Vítima de 14 assaltos
Assim como Álvaro, a ex-cobradora de ônibus Francisca do Socorro já esteve à frente dessa profissão por quase 18 anos, onde atuou em empresas pioneiras no transporte público do Amapá, como a “Estrela de Ouro”, a “Cattani” e “União Macapá”. 

Francisca contou que os primeiros registros de assaltos em coletivos públicos no Amapá ocorreram em meados da década de 1980, e os casos eram esporádicos. 

“Se acontecesse um assalto hoje num ônibus, só haveria outro assalto daqui com seis meses ou um ano, era o tempo que as pessoas esqueciam que tinham acontecido o assalto”, relembra Francisca. 

Suspeitos contendo arma artesanal são retirados
de ônibus após denúncia anônima, em Santana.
De acordo com a ex-cobradora, somente a partir da década seguinte que os números foram se alarmando, com o crescimento da população, principalmente com a implantação da Área de Livre Comércio de Macapá e Santana (ALCMS), quando centenas de pessoas de outros Estados e regiões vieram para o Amapá, entre eles, pessoas de más influências. 

“Lembro que em 1993 houve cinco (05) assaltos na linha Macapá-Santana em três meses, e quando prenderam os bandidos descobriram que eles vieram do Estado do Maranhão e estavam há poucas semanas em Macapá”, conta Francisca, que acabou guardando inúmeras lembranças tristes dessa época. 

“Quando criaram a linha para atender o bairro Infraero I em 1998, os cobradores já diziam que iriam trabalhar pra lá, eu aceitei e acabei me arrependendo”, relatou Francisca, que ficou dois anos trabalhando na linha do bairro Infraero I e sofreu diversos assaltos e várias tentativas. “Fui 14 vezes assaltada, mas somente em 11 desses assaltos eles conseguiram levar o dinheiro, nas outras, eles perceberam que iriam falhar e fugiram”. 
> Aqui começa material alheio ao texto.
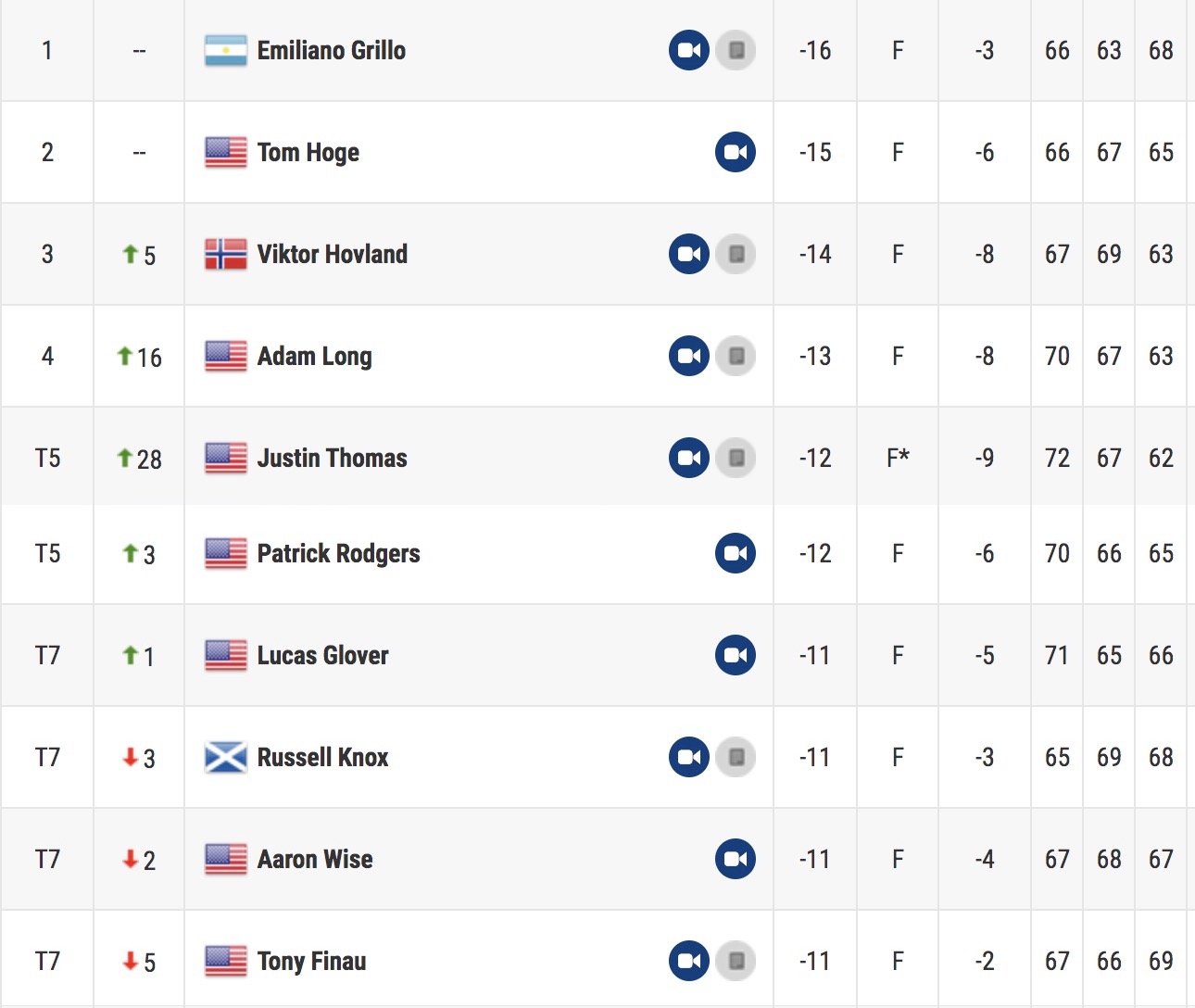The width and height of the screenshot is (1195, 1008).
Task: Click Emiliano Grillo's gray scorecard icon
Action: click(x=736, y=50)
Hoje com 53 anos, Francisca do Socorro deixou a profissão de cobradora de ônibus em 2003 quando foi rendida por dois assaltantes na linha urbana “Congós-Jardim” quando encerrava seu dia de trabalho, fato que a convenceu a entregar a atividade. 
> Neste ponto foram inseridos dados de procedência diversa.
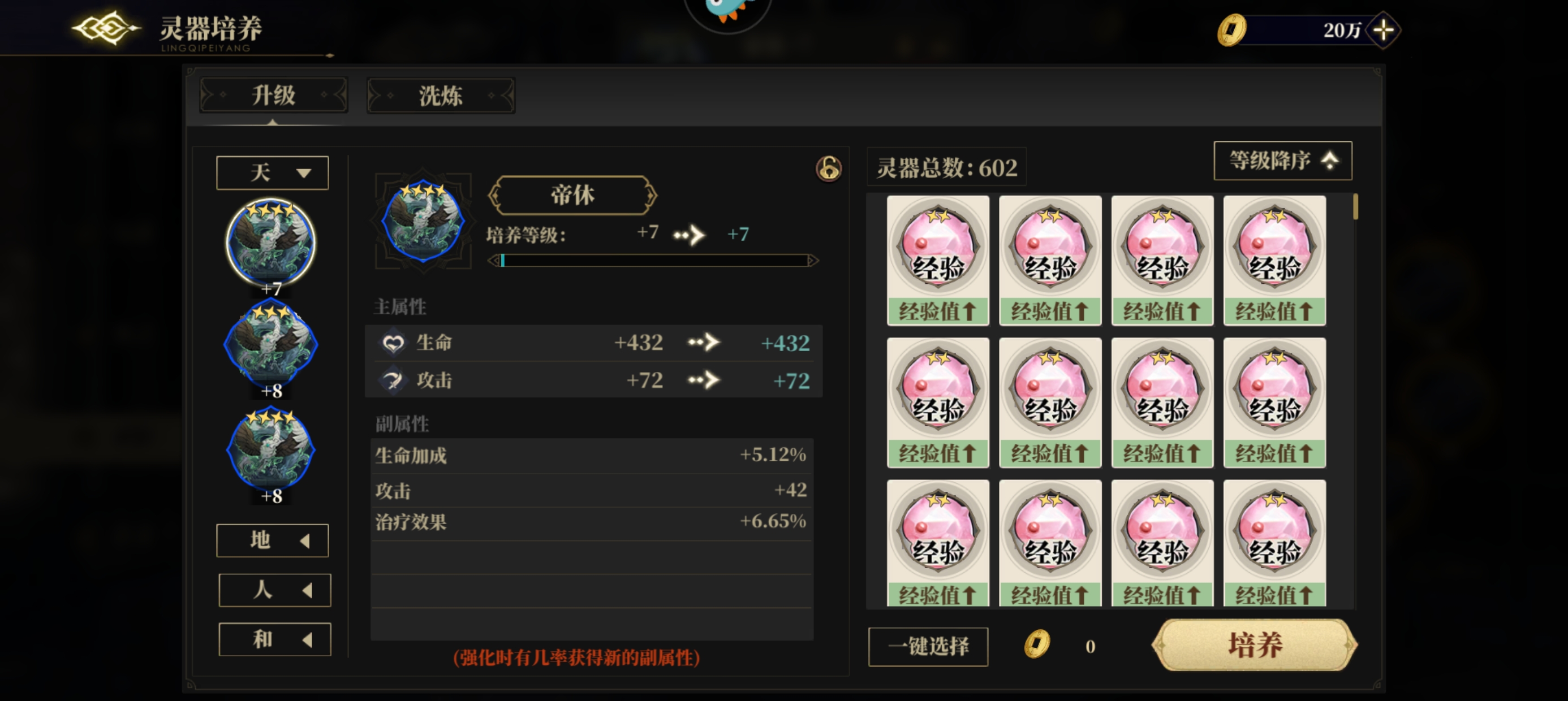The image size is (1568, 701).
Task: Click the 培养 button
Action: tap(1255, 645)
“Me feriram duas vezes durante assaltos e isso causa um choque em qualquer pessoa”, diz hoje a ex-cobradora de ônibus, que vive atualmente da pensão de viúva, e mantêm um pequeno estabelecimento comercial no bairro Fonte Nova, onde comercializa material escolar e de festas. 

Registro recente
Na última segunda-feira (26/10), agentes da Polícia Militar de Santana conseguiram evitar que um assalto fosse realizado em um ônibus que efetua a linha intermunicipal Santana-Macapá. 
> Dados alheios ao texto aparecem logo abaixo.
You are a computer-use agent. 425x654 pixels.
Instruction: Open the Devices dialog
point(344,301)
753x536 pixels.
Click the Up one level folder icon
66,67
Segundo o 4º Batalhão da Polícia Militar de Santana, através de uma denúncia anônima, foram informados de que dois elementos haviam embarcado no coletivo com atitudes suspeitas, demonstrando ações que posteriormente seriam tomadas. 

Com a denúncia, o veículo pôde ser interceptado antes mesmo de sair dos limites do município, e após a abordagem da polícia, foi confirmado que os elementos portavam uma arma de fabricação artesanal (caseira), que possivelmente seria usada na tentativa de assalto que fariam ao veiculo quando deixassem os limites da cidade. 

Os elementos foram retirados do veículo e autuados em flagrantes, onde constou-se que um deles já era reincidente.